#### [Exercise]
Set the entries below down again, please. Match them exactly.
─── Data supplied ───
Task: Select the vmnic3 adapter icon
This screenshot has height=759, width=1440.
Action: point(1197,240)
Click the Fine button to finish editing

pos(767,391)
───
#### [Response to the exercise]
Task: Select the vmnic3 adapter icon
This screenshot has height=759, width=1440.
Action: point(1197,240)
Click the Fine button to finish editing

pos(767,391)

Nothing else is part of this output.